Goldman Sachs reported a second quarter drop of 40% in fixed income, commodities and currencies (FICC) revenues, the largest so far among Wall Street banks.
It reported revenues of $1.16 billion for the three months ending 30 June for FICC sales and trading, following a similar trend with other banks including JP Morgan, Citi and Bank of America Merrill Lynch (BAML).
Goldman Sachs cited the steep fall in revenues “to significantly lower net revenues in interest rate products, commodities, credit products and currencies.”
Martin Chavez, chief financial officer for Goldman Sachs, admitted on its quarterly earnings call that the bank had suffered its worst quarter ever in commodities trading.

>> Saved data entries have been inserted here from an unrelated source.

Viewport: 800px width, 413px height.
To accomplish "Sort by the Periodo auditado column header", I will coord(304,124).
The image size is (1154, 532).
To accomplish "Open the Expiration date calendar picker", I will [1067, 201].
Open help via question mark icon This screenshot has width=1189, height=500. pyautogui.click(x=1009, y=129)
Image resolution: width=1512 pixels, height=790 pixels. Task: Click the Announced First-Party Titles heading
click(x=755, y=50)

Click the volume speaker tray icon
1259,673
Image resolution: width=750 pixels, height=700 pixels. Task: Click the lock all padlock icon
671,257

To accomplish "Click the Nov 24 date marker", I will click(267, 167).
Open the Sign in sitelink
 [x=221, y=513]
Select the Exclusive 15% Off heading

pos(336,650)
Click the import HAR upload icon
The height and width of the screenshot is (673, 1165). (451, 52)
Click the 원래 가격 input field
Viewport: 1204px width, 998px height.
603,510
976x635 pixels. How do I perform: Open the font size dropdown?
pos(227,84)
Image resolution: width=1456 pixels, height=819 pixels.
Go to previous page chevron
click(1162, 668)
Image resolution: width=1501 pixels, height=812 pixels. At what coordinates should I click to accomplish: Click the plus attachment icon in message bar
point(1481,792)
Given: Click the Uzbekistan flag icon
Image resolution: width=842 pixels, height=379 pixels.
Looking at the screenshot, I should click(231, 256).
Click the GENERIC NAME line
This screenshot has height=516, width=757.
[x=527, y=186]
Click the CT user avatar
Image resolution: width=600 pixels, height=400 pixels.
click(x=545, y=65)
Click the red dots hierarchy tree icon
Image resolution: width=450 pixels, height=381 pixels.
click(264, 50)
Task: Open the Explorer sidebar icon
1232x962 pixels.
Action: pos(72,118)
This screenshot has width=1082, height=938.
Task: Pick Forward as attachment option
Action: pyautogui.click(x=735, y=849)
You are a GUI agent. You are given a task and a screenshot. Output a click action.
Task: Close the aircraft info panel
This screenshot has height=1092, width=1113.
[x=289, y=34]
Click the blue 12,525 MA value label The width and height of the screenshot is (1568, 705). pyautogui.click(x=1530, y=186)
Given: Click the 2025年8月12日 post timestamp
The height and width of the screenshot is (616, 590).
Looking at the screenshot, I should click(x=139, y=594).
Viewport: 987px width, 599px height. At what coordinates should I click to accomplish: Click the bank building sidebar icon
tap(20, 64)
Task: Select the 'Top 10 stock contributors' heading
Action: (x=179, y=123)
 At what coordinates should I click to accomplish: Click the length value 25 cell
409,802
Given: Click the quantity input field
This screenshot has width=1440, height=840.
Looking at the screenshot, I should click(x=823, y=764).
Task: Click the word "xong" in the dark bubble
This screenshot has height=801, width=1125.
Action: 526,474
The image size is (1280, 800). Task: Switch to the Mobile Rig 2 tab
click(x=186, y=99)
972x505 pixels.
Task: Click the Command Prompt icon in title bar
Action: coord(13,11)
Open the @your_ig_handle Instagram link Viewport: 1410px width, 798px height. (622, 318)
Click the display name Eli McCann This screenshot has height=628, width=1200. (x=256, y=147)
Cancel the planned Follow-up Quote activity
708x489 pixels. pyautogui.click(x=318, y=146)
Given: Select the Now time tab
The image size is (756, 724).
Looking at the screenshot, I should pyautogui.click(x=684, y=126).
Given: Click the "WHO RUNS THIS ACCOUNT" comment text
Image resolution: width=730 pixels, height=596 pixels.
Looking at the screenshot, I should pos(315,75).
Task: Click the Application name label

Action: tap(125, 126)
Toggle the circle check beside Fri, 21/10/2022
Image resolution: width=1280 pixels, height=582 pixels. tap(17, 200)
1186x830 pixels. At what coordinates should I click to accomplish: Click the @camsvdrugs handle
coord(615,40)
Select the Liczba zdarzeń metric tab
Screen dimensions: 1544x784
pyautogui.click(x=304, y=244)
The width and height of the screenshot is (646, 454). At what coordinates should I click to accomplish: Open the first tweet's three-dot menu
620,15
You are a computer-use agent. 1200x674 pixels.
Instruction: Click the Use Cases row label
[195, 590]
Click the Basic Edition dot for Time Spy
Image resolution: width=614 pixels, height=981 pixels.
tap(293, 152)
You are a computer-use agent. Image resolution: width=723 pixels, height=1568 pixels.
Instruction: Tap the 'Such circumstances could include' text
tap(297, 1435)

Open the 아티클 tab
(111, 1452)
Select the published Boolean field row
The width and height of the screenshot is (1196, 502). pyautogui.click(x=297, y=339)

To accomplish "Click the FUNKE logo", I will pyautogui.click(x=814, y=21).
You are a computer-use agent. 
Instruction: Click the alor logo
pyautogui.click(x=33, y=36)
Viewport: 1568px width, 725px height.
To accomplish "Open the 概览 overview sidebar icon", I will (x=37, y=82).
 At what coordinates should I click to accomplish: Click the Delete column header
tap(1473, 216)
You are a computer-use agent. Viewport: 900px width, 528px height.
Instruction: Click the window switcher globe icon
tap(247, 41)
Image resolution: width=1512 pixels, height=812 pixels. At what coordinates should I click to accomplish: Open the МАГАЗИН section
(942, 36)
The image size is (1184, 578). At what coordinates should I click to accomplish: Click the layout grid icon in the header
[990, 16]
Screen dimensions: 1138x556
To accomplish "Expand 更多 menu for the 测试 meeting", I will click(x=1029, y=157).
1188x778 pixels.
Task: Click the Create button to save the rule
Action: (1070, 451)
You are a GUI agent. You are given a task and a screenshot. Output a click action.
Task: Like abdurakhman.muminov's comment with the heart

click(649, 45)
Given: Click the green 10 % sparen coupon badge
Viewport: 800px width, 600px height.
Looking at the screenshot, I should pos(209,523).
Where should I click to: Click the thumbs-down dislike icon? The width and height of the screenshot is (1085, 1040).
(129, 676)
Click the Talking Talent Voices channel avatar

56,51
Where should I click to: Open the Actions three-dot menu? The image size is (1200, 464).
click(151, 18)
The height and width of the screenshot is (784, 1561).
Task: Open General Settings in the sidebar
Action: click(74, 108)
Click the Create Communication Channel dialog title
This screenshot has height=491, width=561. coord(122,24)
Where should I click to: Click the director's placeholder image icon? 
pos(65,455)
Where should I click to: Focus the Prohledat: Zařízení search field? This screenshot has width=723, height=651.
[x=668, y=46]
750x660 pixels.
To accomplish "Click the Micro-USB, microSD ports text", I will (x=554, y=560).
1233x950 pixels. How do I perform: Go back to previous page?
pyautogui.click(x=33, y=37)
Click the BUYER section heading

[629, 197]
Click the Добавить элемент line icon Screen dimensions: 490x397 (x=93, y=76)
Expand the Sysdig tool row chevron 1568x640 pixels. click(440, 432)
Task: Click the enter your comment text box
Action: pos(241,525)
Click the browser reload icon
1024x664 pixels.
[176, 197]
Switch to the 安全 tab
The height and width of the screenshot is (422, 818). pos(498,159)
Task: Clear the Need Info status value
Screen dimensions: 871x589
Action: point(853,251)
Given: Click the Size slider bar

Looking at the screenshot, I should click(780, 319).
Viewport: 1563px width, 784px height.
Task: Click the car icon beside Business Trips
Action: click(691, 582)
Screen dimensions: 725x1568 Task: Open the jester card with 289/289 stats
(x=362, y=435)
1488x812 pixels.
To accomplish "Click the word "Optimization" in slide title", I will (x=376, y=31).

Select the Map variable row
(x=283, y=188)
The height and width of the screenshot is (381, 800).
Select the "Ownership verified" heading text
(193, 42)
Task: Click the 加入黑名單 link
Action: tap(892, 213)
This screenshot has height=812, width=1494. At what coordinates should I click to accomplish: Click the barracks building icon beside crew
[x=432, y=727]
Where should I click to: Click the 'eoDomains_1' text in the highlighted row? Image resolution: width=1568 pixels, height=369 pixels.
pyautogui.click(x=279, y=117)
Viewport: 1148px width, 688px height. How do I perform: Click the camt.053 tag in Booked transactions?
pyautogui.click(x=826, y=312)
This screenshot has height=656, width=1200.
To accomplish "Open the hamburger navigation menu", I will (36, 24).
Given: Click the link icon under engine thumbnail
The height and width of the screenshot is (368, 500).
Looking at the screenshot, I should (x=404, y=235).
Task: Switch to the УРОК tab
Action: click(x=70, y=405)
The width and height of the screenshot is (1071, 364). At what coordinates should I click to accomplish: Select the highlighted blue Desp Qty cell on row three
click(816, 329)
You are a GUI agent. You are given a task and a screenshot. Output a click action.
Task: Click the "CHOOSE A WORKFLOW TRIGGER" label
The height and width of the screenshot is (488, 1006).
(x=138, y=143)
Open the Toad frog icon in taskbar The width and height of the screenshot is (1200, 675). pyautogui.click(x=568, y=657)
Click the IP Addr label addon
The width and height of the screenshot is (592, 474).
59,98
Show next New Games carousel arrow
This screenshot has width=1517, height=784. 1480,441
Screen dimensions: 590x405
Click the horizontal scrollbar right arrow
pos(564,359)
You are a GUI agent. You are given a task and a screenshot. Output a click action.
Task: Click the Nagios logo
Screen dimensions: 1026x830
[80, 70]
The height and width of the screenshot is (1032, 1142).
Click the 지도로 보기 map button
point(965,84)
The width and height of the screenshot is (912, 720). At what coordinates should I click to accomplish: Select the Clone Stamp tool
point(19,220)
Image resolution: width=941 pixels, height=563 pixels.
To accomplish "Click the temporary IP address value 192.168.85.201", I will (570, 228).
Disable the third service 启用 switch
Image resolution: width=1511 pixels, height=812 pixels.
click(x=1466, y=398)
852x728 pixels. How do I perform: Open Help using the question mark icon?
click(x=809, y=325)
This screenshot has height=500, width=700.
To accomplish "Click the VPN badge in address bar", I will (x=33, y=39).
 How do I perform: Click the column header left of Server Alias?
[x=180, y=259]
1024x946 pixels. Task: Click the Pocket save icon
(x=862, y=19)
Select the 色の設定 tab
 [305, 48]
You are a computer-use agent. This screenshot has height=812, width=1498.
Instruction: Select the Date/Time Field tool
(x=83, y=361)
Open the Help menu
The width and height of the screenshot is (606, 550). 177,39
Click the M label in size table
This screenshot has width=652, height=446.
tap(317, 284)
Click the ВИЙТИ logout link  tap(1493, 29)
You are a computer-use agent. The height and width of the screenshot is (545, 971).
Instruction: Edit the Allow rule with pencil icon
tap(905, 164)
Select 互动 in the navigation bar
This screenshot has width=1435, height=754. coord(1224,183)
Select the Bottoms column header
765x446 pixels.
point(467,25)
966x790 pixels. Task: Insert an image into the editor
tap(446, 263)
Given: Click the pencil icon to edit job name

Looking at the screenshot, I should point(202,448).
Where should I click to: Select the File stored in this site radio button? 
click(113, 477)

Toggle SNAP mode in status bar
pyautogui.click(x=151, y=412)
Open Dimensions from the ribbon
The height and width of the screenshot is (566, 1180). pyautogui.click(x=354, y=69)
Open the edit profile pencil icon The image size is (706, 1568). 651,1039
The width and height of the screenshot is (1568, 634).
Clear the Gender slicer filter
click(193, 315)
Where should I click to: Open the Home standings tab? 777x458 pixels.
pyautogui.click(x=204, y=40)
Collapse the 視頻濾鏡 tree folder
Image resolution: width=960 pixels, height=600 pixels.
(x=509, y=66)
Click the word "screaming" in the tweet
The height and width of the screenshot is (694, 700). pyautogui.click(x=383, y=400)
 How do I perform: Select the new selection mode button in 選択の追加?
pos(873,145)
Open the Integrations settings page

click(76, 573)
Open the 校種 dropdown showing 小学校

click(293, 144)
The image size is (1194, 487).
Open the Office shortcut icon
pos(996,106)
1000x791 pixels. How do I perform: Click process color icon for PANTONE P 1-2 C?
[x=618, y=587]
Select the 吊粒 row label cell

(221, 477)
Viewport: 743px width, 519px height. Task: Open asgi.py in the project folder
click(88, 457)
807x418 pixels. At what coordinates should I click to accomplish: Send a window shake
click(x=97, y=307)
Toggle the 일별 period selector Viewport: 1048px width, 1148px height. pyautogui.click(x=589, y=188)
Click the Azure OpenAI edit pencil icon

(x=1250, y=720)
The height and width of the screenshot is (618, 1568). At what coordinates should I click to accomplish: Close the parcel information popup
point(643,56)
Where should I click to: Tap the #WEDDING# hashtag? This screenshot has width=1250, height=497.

It also stated the FICC business “operated in a challenging environment characterized by low levels of volatility, low client activity and generally difficult market-making conditions.”
However, revenues from equities operations were up 8% in the quarter to $1.89 billion, as it recorded higher revenues from cash products and derivatives.
Goldman Sachs is currently at the bottom of the list for FICC revenues in the quarter, with JP Morgan and Citi both reporting revenues of $3.2 billion in the business and BAML with $2.3 billion. However those banks also witnessed a decline in revenues, though smaller than that seen at Goldmans.
Morgan Stanley is the last of the big five Wall Street banks to report its second quarter earnings.
Goldman Sachs was ranked by Greenwich Associates as joint second alongside JP Morgan in global fixed income market share for 2016, and joint top with Citi in global rates trading.